4. A compressed air based switching valve according to claim 3, wherein the valve cartridge (2) further comprises seals (22), the seals (22) being arranged around the circumference of the body (21), the seals (22) being three, the three seals (22) being arranged at intervals along the first direction, the seals (22) and the first and second chambers (211, 212) being alternately arranged.
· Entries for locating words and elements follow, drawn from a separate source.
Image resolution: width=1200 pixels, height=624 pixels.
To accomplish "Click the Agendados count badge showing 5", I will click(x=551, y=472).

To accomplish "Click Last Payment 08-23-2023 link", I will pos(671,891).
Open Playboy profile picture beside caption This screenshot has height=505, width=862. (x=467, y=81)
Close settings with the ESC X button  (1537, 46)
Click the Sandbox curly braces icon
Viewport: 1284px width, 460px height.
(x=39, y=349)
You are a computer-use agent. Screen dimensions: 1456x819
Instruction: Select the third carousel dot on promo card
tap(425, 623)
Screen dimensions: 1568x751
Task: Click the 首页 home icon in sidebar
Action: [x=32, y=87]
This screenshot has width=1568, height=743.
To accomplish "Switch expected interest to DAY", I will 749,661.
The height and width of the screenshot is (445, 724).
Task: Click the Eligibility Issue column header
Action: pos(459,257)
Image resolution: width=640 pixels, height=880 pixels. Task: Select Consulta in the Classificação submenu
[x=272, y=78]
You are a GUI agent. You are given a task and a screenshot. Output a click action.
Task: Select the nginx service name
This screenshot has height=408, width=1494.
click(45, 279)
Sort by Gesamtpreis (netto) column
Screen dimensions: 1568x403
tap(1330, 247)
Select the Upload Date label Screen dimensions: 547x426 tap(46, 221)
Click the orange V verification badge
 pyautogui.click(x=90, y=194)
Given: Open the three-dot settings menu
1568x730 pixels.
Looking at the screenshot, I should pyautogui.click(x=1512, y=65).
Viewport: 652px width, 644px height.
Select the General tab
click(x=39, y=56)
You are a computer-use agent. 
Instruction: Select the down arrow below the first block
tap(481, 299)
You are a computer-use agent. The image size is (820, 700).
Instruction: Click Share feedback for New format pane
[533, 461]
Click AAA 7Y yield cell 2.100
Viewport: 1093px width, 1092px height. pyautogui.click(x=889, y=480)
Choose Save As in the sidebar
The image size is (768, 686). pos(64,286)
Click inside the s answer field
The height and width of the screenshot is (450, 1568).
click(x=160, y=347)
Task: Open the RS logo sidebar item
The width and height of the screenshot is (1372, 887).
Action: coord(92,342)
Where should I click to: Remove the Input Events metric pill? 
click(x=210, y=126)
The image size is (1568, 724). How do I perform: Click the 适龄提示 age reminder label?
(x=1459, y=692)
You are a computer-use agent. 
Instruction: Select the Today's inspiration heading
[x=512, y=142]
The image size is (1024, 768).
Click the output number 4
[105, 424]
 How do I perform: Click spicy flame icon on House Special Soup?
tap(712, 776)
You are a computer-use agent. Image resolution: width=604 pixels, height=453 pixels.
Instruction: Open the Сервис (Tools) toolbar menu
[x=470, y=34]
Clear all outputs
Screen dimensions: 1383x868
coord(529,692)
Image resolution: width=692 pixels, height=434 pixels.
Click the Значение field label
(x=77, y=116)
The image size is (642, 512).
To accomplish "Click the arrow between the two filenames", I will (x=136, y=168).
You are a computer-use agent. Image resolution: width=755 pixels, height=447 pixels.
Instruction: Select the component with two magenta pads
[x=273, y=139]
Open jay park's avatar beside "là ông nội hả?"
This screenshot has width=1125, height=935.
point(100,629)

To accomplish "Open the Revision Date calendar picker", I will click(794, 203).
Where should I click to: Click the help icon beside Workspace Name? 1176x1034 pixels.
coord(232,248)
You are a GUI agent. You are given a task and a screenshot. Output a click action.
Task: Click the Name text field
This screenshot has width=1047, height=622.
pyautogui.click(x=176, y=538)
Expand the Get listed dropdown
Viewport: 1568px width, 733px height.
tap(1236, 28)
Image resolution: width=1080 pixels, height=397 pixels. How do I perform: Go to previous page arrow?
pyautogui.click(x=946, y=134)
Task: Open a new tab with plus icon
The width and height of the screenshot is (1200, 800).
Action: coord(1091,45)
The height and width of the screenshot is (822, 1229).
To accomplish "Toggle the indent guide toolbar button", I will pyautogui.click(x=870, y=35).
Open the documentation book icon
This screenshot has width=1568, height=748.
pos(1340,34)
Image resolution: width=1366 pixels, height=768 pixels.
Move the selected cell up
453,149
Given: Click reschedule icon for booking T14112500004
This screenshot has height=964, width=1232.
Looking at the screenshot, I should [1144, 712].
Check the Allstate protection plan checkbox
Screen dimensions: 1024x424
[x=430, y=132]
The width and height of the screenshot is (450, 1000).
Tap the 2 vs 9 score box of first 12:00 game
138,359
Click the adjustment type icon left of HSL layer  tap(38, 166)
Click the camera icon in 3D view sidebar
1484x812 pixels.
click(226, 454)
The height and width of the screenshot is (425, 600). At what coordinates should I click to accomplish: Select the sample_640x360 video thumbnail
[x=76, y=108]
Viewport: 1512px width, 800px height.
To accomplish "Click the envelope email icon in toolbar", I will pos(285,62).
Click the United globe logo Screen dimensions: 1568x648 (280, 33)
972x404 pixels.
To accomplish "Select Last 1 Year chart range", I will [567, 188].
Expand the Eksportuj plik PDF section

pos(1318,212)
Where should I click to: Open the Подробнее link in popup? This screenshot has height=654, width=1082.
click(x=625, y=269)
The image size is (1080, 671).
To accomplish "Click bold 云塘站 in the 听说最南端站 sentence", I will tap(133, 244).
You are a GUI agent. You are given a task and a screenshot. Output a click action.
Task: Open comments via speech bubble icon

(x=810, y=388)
5. The compressed air-based switching valve according to claim 4, wherein an inner wall surface of the seal (22) is in contact with an outer wall surface of the body (21), and an outer wall surface of the seal (22) is in contact with an inner wall surface of the chamber (11).

6. A compressed air based switching valve according to claim 3, characterized in that the body (21) is cylindrical.

7. A compressed air-based switching valve according to claim 3, wherein when the air pressure of the compressed air in the air pressure port (12) is large, the air pressure pushes the body (21) to move toward the elastic member (3) so that the body (21) is located at the second position, the second chamber (212) communicates with the air inlet port (13) and the second air outlet port (15),

when the air pressure of the compressed air in the air pressure port (12) is smaller, the elastic piece (3) pushes the body (21) to move towards the direction of the air pressure port (12), so that the body (21) is located at the first position, and the first cavity (211) is communicated with the air inlet (13) and the first air outlet (14).

8. The compressed air-based switching valve according to claim 1, wherein the air inlet (13) is located between the first air outlet (14) and the second air outlet (15), and the air inlet (13), the first air outlet (14) and the second air outlet (15) extend in the second direction, the air pressure port (12) extending in the first direction.

9. The compressed air-based switching valve according to claim 1, wherein the air pressure port (12), the air inlet port (13), the first air outlet port (14) and the second air outlet port (15) are of the same interface size.